Fitch Ratings announced Friday in a news release that it would lower Aetna’s financial ratings by a full step once the insurer acquires Humana later this year, reported journalinquirer.com
From “A-,“ Aetna’s rating (considered “high credit quality”) would move to BBB, which means “good credit quality.”
On Fitch’s website, the lower rating is further defined. The BBB rating means that a company’s “capacity for payment of financial commitments is considered adequate.” The same rating, however, suggests that “adverse business or economic conditions are more likely to impair this capacity.”
In April, Aetna posted a 6.5% decline in net earnings for the first quarter of the year.
“Assuming the acquisition and its financing are completed as currently envisioned, upon close of the acquisition, Fitch expects to downgrade Aetna’s ratings,” Fitch’s analysts said in the news release.

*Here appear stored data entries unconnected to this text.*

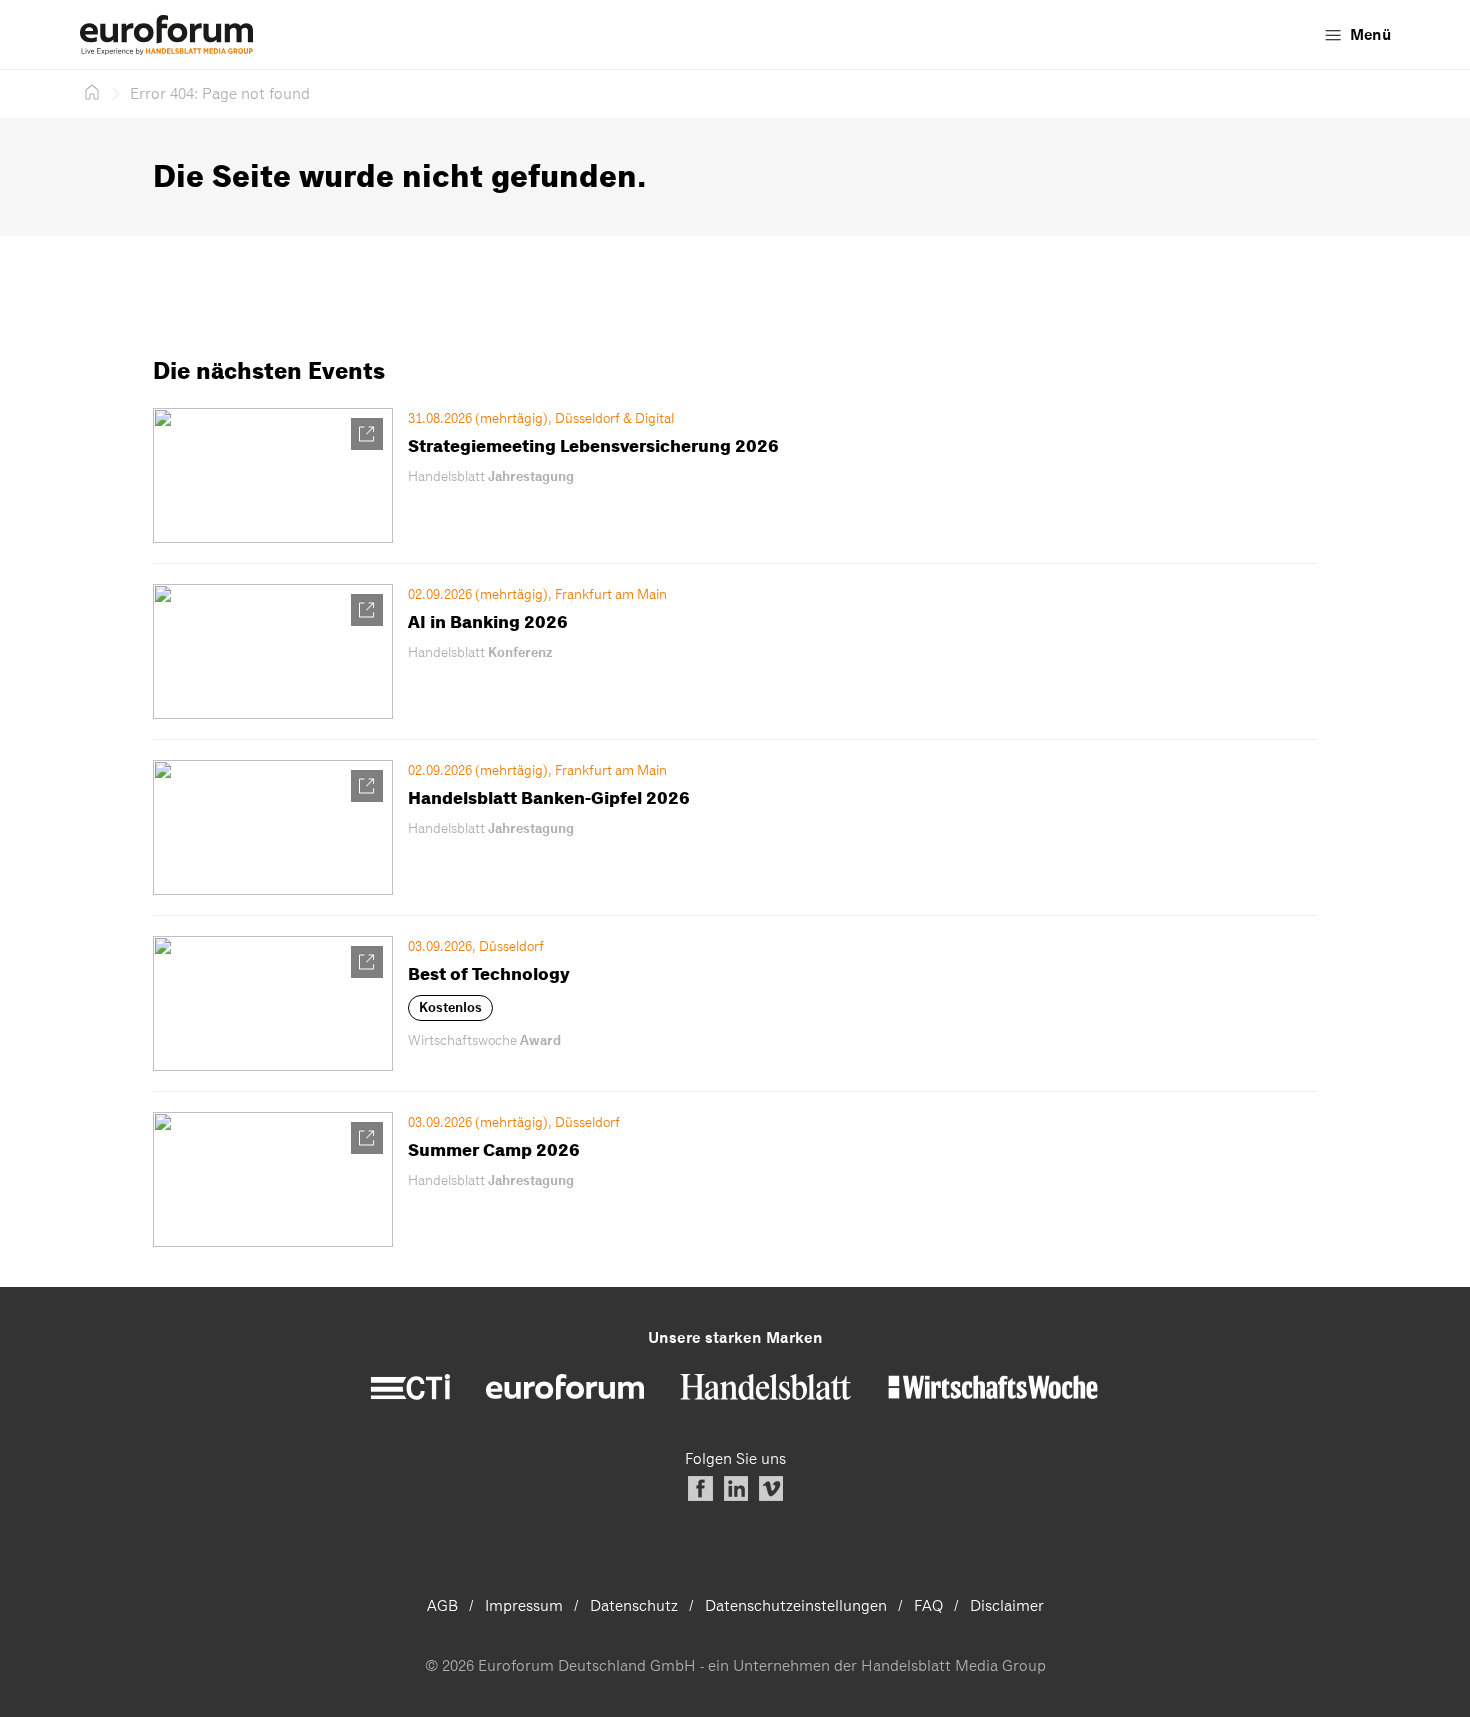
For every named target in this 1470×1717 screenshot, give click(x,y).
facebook (700, 1488)
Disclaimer (1007, 1606)
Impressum (524, 1606)
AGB (442, 1606)
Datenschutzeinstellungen (796, 1606)
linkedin (735, 1488)
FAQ (928, 1606)
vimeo (770, 1488)
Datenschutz (634, 1606)
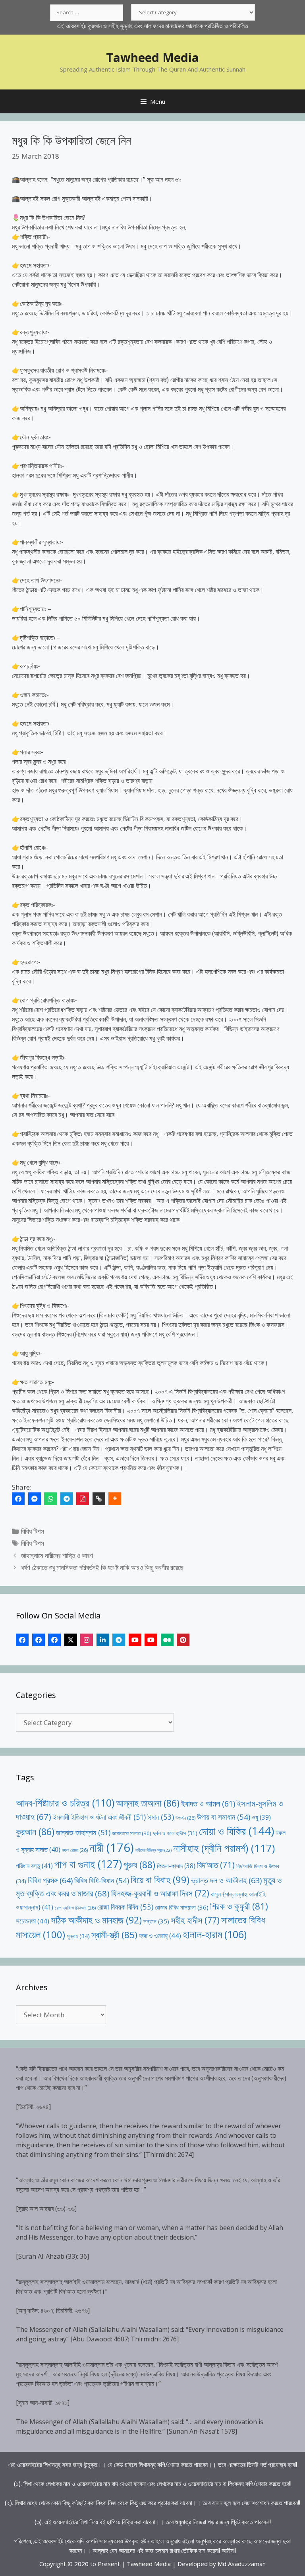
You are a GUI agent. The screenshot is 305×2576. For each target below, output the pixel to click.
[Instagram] (86, 1640)
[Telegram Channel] (118, 1640)
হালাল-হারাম (215, 1934)
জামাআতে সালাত (131, 1833)
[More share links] (114, 1498)
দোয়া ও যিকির (236, 1831)
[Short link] (99, 1498)
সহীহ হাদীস (195, 1920)
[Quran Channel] (151, 1640)
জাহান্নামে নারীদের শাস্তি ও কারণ (57, 1555)
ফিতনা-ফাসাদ (176, 1865)
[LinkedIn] (103, 1640)
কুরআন (35, 1832)
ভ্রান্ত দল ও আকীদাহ (226, 1880)
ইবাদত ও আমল (208, 1803)
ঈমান (160, 1817)
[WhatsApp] (50, 1498)
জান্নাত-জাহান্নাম (83, 1832)
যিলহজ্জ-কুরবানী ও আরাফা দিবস (160, 1893)
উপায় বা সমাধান (223, 1817)
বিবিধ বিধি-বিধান (101, 1880)
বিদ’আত (216, 1865)
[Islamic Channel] (135, 1640)
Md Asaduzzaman (242, 2564)
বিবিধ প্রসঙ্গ (50, 1880)
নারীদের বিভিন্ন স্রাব (153, 1850)
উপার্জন (185, 1817)
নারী (111, 1847)
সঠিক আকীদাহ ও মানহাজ (96, 1920)
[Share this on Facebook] (18, 1498)
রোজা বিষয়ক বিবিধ (125, 1907)
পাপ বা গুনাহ (88, 1864)
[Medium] (167, 1640)
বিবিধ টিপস (32, 1531)
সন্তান (156, 1921)
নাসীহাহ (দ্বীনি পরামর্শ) (224, 1848)
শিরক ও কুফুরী (239, 1906)
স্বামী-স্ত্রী (114, 1935)
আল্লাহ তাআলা (148, 1803)
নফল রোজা (75, 1850)
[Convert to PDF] (82, 1498)
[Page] (38, 1640)
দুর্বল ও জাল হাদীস (175, 1833)
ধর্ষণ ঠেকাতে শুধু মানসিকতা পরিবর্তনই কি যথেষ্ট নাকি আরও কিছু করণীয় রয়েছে (102, 1567)
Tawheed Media (152, 57)
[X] (70, 1640)
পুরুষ (139, 1864)
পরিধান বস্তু (34, 1865)
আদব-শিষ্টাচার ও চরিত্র (65, 1802)
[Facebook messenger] (34, 1498)
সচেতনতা (32, 1920)
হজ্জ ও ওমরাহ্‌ (160, 1935)
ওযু (261, 1817)
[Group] (54, 1640)
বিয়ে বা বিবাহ (160, 1879)
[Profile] (22, 1640)
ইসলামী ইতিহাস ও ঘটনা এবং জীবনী (99, 1817)
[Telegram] (66, 1498)
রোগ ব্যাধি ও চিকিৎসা (75, 1907)
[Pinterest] (183, 1640)
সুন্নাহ (78, 1936)
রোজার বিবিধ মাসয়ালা (181, 1907)
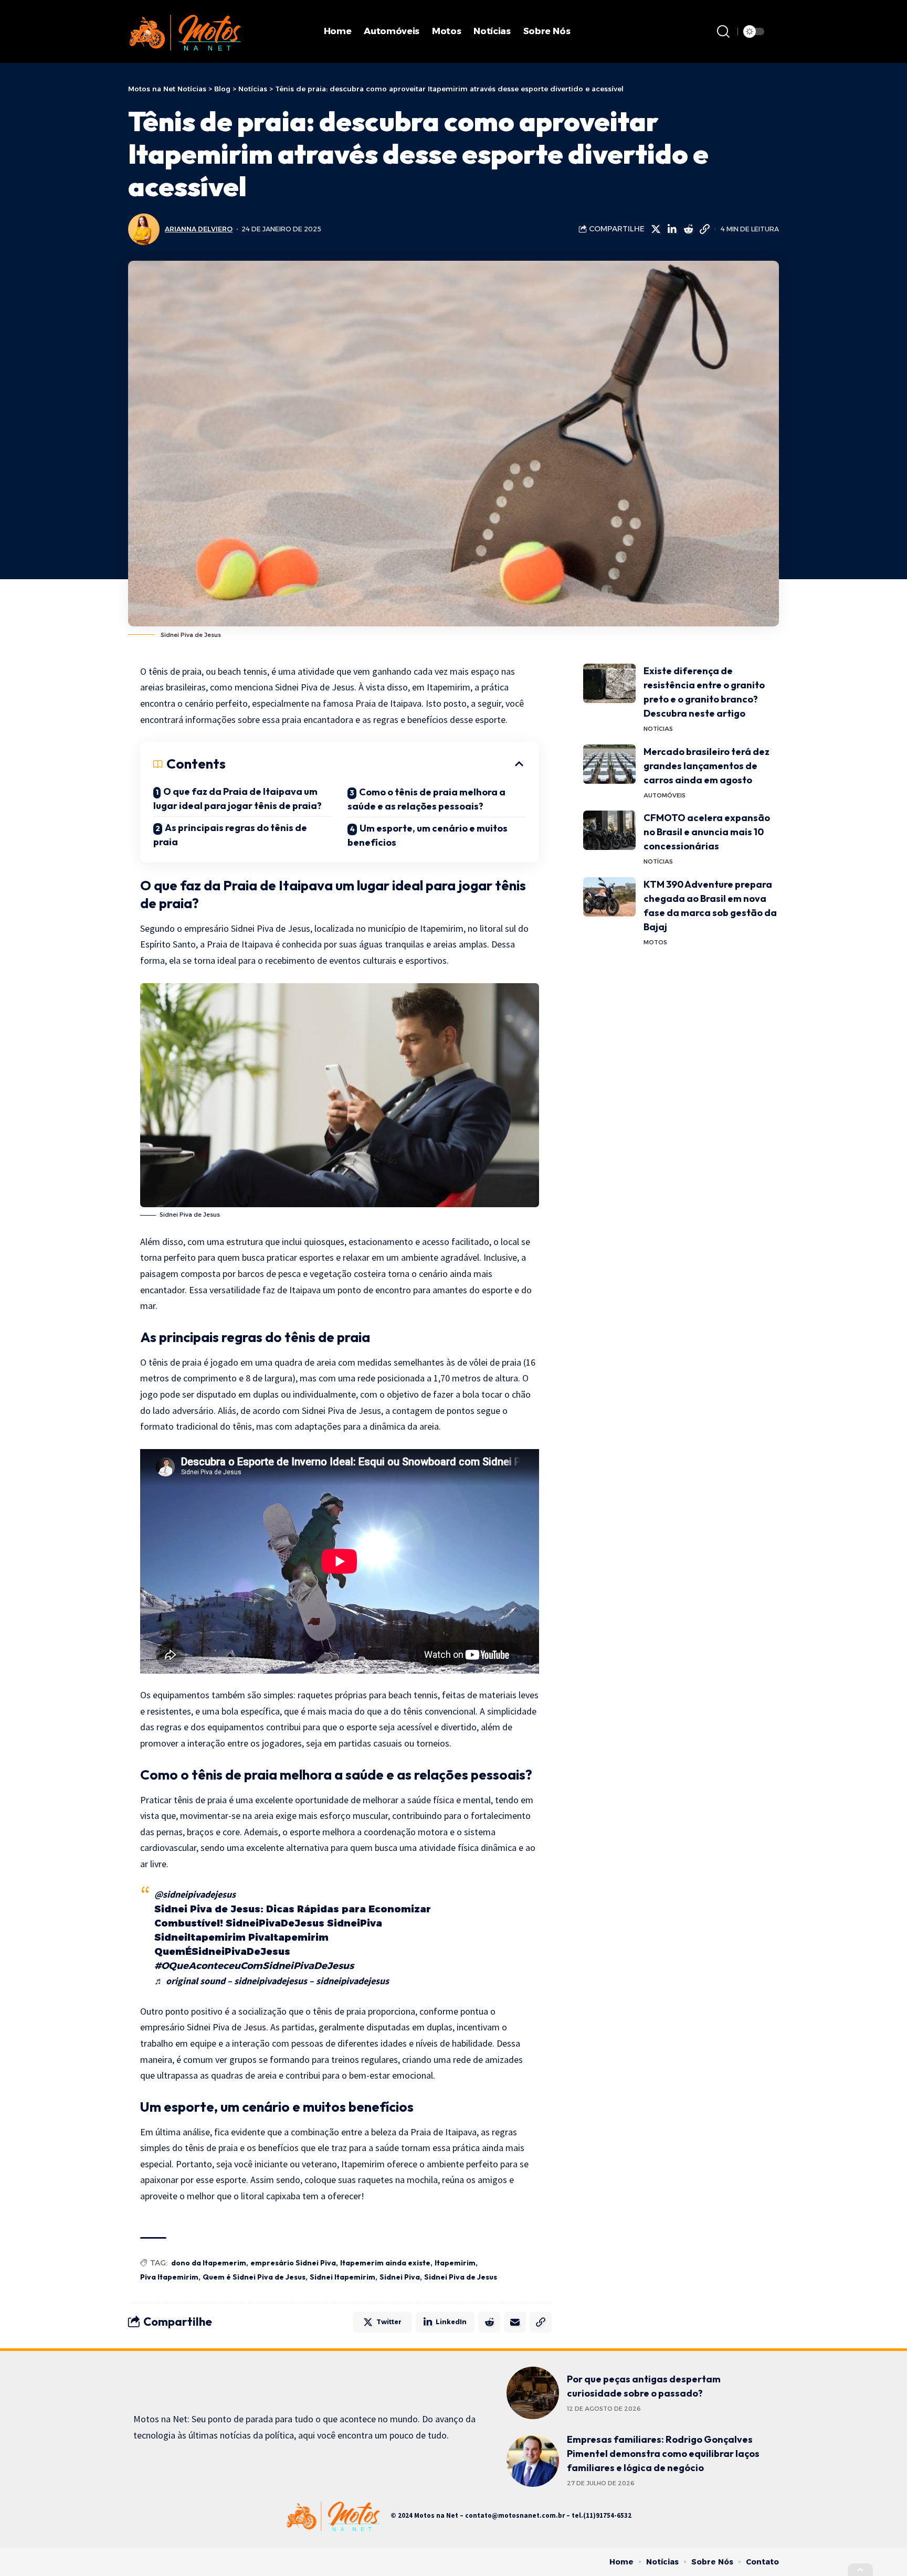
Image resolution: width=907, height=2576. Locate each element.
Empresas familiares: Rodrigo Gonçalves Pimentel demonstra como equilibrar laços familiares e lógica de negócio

Aetna’s anticipated ratings downgrade puts the insurer in Fitch’s “Rating Watch Negative” status. It reflects, as the ratings agency puts it, “significant deterioration” in the company’s financial standing after it closes the Humana deal. It also suggests the “potential operational and/or earnings disruptions that could arise as these two very large and complex organizations are integrated.”
Fitch also said that it does not expect Aetna’s rating to “return to a level considered appropriate for its current rating category” within one or two years after the Humana acquisition.
In April, CEO Mark T. Bertolini stated that following the merger, Aetna’s Medicare and Medicaid insurance operations would be moved to Humana’s headquarters in Louisville, Kentucky. Bertolini has not said what would happen to Aetna’s 6,500 employees in Connecticut.